> _EXCERPT TO READ_:
===============

Whenever contentious social changes are promoted by various activist groups, we are always assured that adequate safeguards will be set in place, and that things will not spiral out of control. Whether it is abortion, drugs, prostitution, or pornography, we are always assured that these things will be kept in check.
Consider the issue of euthanasia, and consider one assisted suicide support group, Dignitas. The group was formed in Switzerland in 1998. Back then it insisted that this would not open the floodgates, but simply help those with a terminal illness die with “dignity”.
Of course that was just the beginning. Soon people with mental illnesses were allowed to make use of their services – thanatoriums, they are neatly called – but with “proper” medical safeguards, such as a psychiatric report. But as many pro-life advocates have pointed out over the years, if we are going to head down the path of legalising euthanasia, then that means people have a right to take their life. Why stop at the elderly or severely depressed. Why not anyone for any reason?
And that is exactly where Dignitas has come to. The group’s founder, Ludwig Minelli, has just recently said that suicide is a marvellous human right, and that it should not be denied to those seeking it. Here is how one press write-up explains the situation:
Minelli “is seeking permission from the courts in Switzerland to assist the suicide of a perfectly healthy woman. The woman is the wife of an unnamed and ill Canadian man who may seek suicide at the Dignitas facility; she has said that if her husband commits suicide, then she would want to commit suicide at the same time, though she is suffering from no illness.”

===============

Collected data entries

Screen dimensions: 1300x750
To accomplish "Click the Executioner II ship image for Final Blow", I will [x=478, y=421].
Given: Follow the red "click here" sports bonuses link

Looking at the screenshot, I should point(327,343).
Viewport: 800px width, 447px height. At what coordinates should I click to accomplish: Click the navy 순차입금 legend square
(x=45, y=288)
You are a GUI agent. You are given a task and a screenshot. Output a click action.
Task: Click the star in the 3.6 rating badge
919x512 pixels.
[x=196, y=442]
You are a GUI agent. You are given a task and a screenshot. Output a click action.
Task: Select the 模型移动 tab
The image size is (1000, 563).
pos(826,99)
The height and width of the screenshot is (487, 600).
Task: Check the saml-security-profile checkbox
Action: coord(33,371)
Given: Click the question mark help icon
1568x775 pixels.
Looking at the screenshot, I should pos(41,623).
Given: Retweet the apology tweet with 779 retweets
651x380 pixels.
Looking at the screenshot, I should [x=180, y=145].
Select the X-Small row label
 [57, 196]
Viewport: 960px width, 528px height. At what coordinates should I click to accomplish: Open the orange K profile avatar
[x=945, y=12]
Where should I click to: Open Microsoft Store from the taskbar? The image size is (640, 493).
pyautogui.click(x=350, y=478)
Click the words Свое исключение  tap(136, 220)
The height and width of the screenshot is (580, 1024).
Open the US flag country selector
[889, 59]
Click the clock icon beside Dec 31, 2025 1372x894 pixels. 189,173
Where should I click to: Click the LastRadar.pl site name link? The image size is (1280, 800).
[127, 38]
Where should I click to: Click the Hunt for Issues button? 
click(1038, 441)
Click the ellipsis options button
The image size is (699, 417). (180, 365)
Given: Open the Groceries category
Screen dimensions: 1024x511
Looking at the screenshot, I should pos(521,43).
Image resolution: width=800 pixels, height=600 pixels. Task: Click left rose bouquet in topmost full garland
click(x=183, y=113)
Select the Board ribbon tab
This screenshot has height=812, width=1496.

===============

> _BRIEF 1_: Reproduce the passage on euthanasia and Dignitas verbatim, everything from "Of course that" down to "for any reason?".
> _BRIEF 2_: Carry the passage on euthanasia and Dignitas forward, starting right after its final sentence.

> _WRITTEN RESPONSE 1_:
Of course that was just the beginning. Soon people with mental illnesses were allowed to make use of their services – thanatoriums, they are neatly called – but with “proper” medical safeguards, such as a psychiatric report. But as many pro-life advocates have pointed out over the years, if we are going to head down the path of legalising euthanasia, then that means people have a right to take their life. Why stop at the elderly or severely depressed. Why not anyone for any reason?

> _WRITTEN RESPONSE 2_:
“Minelli told BBC Radio 4 that everyone has a right to kill themselves, whether they are healthy or sick, and that there should be no legal restrictions whatever on physician assisted suicide. He called assisted suicide a ‘marvellous, marvellous possibility for a human being.’ ‘It’s a right, a human right, without condition except capacity of discernment.’ Minelli, who has argued that assisted suicide should be legally available for people with severe depression, said, ‘Suicide is a very good possibility to escape a situation which you can’t alter’.”
So much for safeguards and limitations. This is open slather on assisted killing. This is the logical outcome of the pro-death advocates who have sought to put human autonomy and freedom of choice above all other considerations.
And as mentioned, rights demand obligations. If we have a right to kill, then we have an obligation to kill. If the state says there is a legal right to die, logically, anyone can bring suit to ensure that governments comply. Indeed, once legalised, it is possible that doctors may one day face lawsuits if they violate someone’s rights by not killing them. As one commentator put it, “Imagine doctors purchasing malpractice insurance that covers ‘denial of death’ suits. That day may not be far away.”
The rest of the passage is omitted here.